▶ [Problem requirements] Your job with the data below: print everything from the line that holds "Where should I click to: Expand the Service" down to the line that holds "Open the InterSystemsスタッフ募集中 link", ends included, exactly, and nothing else.

▶ [Data]
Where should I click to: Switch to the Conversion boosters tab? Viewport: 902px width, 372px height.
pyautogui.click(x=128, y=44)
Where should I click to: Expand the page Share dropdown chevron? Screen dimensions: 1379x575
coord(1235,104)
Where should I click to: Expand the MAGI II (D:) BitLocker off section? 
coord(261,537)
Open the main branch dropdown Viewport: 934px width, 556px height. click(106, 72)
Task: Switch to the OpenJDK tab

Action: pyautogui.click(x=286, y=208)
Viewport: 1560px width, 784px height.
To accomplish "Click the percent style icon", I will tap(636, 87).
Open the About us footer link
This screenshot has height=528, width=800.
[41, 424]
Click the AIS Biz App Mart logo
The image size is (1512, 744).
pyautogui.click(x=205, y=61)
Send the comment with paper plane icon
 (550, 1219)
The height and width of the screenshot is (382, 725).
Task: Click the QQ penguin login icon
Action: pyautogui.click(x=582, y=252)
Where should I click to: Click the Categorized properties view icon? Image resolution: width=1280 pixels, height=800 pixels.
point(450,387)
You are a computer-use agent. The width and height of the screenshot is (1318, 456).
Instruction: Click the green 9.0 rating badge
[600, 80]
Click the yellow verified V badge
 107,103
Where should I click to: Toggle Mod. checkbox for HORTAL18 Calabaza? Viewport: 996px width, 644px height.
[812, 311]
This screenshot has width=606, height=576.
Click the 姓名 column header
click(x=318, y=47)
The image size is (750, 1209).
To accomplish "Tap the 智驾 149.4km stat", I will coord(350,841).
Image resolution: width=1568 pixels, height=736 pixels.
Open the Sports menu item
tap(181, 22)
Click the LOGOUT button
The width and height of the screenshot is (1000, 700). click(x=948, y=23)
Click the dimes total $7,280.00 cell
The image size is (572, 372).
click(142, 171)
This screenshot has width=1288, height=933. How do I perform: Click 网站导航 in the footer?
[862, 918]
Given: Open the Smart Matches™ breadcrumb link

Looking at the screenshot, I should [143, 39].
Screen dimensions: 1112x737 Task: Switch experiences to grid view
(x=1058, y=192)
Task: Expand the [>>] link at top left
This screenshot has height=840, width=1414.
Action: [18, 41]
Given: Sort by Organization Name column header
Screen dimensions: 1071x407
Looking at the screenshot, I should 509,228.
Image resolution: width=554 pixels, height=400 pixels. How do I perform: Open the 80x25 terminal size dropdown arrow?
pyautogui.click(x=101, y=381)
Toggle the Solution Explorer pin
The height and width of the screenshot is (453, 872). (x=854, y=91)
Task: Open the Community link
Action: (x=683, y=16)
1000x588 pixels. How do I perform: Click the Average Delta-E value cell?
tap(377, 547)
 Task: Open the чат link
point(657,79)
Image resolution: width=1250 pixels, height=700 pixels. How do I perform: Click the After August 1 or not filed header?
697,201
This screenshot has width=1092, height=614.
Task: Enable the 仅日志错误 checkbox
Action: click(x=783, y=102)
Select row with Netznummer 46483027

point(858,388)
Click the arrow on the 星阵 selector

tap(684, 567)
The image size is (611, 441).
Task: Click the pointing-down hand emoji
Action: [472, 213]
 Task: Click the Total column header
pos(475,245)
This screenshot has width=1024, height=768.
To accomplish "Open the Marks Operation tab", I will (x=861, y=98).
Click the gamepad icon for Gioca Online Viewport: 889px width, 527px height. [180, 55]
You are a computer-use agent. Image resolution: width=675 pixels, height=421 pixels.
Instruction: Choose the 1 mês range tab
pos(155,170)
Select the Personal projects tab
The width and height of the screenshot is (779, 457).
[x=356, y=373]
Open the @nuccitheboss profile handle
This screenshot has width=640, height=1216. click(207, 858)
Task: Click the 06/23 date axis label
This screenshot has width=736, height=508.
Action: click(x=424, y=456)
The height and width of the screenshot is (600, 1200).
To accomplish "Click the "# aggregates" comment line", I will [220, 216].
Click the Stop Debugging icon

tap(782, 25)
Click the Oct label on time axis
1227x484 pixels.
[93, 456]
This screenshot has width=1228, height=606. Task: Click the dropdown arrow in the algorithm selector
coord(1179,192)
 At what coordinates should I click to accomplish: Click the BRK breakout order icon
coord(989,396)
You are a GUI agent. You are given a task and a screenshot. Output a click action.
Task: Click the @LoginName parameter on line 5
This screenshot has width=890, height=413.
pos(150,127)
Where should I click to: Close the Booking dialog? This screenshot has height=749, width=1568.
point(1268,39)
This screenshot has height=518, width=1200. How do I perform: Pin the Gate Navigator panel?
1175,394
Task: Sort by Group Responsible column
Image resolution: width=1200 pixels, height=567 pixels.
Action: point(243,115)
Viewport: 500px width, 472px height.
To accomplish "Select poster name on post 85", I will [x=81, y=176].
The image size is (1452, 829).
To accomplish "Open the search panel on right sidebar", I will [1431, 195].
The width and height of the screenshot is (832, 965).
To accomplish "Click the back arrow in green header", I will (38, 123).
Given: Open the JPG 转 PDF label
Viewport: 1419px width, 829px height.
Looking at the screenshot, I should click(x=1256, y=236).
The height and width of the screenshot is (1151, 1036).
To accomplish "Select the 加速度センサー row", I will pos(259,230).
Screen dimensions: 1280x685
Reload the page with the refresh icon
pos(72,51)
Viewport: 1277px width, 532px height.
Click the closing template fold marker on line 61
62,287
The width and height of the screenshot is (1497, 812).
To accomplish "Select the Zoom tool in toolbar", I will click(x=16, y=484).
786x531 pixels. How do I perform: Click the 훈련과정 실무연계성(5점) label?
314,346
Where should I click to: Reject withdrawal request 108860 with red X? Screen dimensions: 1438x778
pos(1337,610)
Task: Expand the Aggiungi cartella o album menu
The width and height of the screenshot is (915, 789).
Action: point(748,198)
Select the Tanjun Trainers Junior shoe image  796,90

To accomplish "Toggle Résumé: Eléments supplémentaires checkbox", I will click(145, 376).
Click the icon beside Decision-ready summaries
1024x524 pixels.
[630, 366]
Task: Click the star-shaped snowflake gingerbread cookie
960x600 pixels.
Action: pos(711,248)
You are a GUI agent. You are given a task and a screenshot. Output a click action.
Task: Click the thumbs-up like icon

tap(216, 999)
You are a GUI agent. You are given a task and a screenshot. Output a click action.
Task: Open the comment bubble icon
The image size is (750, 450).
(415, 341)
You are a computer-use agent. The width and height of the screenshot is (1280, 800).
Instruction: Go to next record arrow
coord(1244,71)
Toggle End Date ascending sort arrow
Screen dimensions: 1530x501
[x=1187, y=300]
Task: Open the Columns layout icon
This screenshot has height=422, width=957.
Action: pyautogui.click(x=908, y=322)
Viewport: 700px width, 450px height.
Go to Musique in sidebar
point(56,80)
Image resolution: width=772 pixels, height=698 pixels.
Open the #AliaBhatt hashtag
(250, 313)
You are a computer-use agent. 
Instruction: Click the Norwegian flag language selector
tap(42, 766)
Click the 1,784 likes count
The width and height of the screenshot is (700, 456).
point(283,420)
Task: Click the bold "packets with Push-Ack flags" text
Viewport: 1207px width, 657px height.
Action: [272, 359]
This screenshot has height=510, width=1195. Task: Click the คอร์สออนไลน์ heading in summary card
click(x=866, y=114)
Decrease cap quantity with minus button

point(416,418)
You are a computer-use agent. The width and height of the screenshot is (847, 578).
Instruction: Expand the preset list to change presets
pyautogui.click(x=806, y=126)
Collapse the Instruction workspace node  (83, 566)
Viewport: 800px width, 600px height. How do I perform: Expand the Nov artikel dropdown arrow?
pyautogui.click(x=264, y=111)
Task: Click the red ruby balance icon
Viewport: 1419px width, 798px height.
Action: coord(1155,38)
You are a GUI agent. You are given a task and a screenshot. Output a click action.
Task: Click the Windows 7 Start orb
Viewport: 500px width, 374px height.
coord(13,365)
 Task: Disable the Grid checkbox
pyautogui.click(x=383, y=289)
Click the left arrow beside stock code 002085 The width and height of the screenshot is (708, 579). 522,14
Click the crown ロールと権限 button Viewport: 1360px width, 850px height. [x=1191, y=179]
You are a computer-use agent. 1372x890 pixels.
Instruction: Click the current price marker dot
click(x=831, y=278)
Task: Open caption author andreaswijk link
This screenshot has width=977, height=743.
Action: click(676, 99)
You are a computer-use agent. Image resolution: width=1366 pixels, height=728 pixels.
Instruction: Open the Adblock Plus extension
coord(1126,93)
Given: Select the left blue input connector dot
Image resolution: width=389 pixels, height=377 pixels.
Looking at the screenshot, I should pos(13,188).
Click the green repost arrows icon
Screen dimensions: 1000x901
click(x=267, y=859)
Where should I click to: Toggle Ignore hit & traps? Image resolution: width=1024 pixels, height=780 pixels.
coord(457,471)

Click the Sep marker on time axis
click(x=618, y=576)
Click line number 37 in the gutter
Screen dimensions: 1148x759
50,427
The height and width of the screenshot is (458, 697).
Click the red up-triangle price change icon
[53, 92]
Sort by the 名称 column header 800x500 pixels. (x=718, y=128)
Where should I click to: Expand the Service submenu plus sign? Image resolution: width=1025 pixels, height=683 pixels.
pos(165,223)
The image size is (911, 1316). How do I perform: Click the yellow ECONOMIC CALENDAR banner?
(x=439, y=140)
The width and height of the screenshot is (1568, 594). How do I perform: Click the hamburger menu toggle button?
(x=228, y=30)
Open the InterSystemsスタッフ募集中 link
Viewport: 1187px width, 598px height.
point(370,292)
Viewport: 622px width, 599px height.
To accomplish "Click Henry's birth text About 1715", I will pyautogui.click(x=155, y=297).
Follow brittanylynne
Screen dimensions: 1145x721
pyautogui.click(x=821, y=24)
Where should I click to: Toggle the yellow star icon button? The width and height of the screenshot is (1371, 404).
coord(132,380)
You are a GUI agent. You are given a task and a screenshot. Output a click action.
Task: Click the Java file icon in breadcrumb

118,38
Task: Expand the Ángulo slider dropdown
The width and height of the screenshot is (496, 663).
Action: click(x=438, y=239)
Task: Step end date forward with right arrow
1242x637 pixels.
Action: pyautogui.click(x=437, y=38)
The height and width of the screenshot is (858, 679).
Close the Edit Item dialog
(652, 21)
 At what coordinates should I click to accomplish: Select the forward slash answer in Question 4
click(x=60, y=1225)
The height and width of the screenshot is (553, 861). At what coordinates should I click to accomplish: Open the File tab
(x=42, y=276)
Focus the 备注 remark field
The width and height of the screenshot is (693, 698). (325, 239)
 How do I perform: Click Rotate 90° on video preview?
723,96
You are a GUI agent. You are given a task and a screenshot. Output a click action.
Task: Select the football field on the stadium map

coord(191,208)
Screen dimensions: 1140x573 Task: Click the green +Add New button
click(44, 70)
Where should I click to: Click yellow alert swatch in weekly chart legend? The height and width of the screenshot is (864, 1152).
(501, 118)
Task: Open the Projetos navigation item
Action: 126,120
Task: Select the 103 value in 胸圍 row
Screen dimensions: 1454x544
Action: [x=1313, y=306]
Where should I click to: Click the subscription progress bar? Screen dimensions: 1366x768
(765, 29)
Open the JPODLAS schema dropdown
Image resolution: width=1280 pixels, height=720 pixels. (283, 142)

▶ [Result for this exercise]
Where should I click to: Expand the Service submenu plus sign? Image resolution: width=1025 pixels, height=683 pixels.
pos(165,223)
The image size is (911, 1316). How do I perform: Click the yellow ECONOMIC CALENDAR banner?
(x=439, y=140)
The width and height of the screenshot is (1568, 594). How do I perform: Click the hamburger menu toggle button?
(x=228, y=30)
Open the InterSystemsスタッフ募集中 link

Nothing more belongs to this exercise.